How dire are the straits for Florida farmworkers? Wages are so low that one farmworker would need to pick two tons of tomatoes a day, just to be able to earn minimum wage. Yup, that's right. At a rate of only $.45 per 32-lb bucket of tomatoes, farmworkers have to toil in fields for hours upon hours just to be able to pull in minimum wage.
And the horror doesn't stop with low wages. These same farmworkers are unable to organize, meaning that they don't have the right to collectively bargain with their employers for things like overtime pay, sick time, family leave, and more. And in more extreme situations, farmworkers are actually kept against their will, forced to pick tomatoes in fields beyond working hours, and forced into cramped living situations.
Since 1997, federal prosecutors have filed slavery charges against seven businesses and employers in Florida, leading one federal prosecutor to label the region "ground zero for modern-day slavery."
In the past decade, perhaps no organization in the U.S. has helped bring forward the faces and voices caught in this slavery cycle than the Coalition of Immokalee Workers (CIW). The CIW is an organization that works for farmworker rights in Southern Florida (and elsewhere throughout the U.S.). The organization has pressured fast-food giants Taco Bell, Burger King and McDonald's to make changes in their corporate policies that make lives better for the farmworkers that provide their tomatoes.
Now, the CIW is leading a traveling exhibit to educate the public on issues of slavery. They're spreading the word about modern-day slavery by going town-to-town, particularly in Florida, to let folks know that slavery is still very much a problem in this country, and that it may be happening your backyard. And as Amanda Kloer writes over at Change.org's Human Trafficking blog, this museum also comes complete with tools to get activists to take action and end slavery.
One exhibit, on display this past week at Florida State University, was a produce truck. But not just any produce truck. It was a truck used to highlight the story of four migrant farmworkers in southern Florida. Turns out that on Thanksgiving Day 2007, while millions of folks were watching parades and eating turkey, these four workers were chained inside the truck by their employers. The four farmworkers escaped, and years later, the folks who locked them up inside that truck -- Cesar and Geovanni Navarrette -- were found guilty of involuntary servitude.

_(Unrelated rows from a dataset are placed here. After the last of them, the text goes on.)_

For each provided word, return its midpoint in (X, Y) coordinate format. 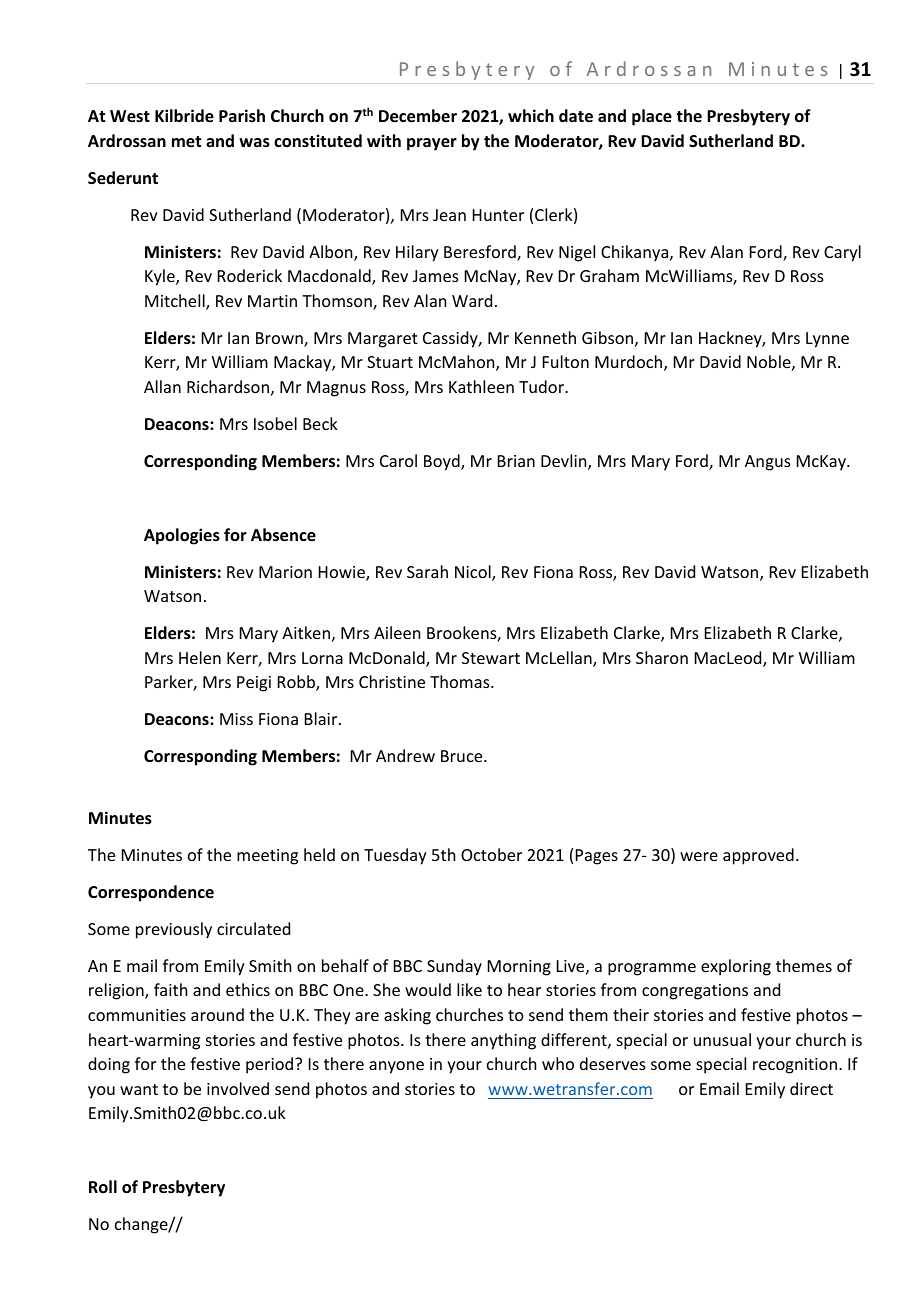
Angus (768, 463)
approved (758, 856)
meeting (267, 857)
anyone (396, 1067)
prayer (432, 144)
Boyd (443, 462)
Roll (103, 1186)
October (491, 854)
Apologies (182, 536)
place (652, 117)
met (186, 142)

That's good news for these four farmworkers, for sure. But their story is symbolic of a pattern faced by hundreds, if not thousands of farmworkers throughout the region. And that's the point of the traveling exhibit -- to give voice to the nameless and countless folks working in the tomato fields of Florida.
"I'm shocked by how much the United States condemns everywhere else in the world for similar situations," said Florida State University student Lamar Harris, according to Tallahassee.com. "What's being done to stop abuse in our own backyard?"
The traveling slavery tour will be hitting scores of cities across Florida through early April. It will all culminate in the Farmworker Freedom March in Lakeland, Florida. The march will run from April 16-18, and will end with a demonstration in front of grocery store megachain Publix's headquarters.
As the CIW puts it, modern day slavery doesn't occur in a vacuum.
"While the phenomenon of forced labor has taken many forms over the past four centuries in Florida agriculture, the industry has never been entirely free of the scourge of slavery," writes the CIW. That history lies at the heart of CIW's work, the heart of the Farmworker Freedom March, and the heart of the traveling slavery museum.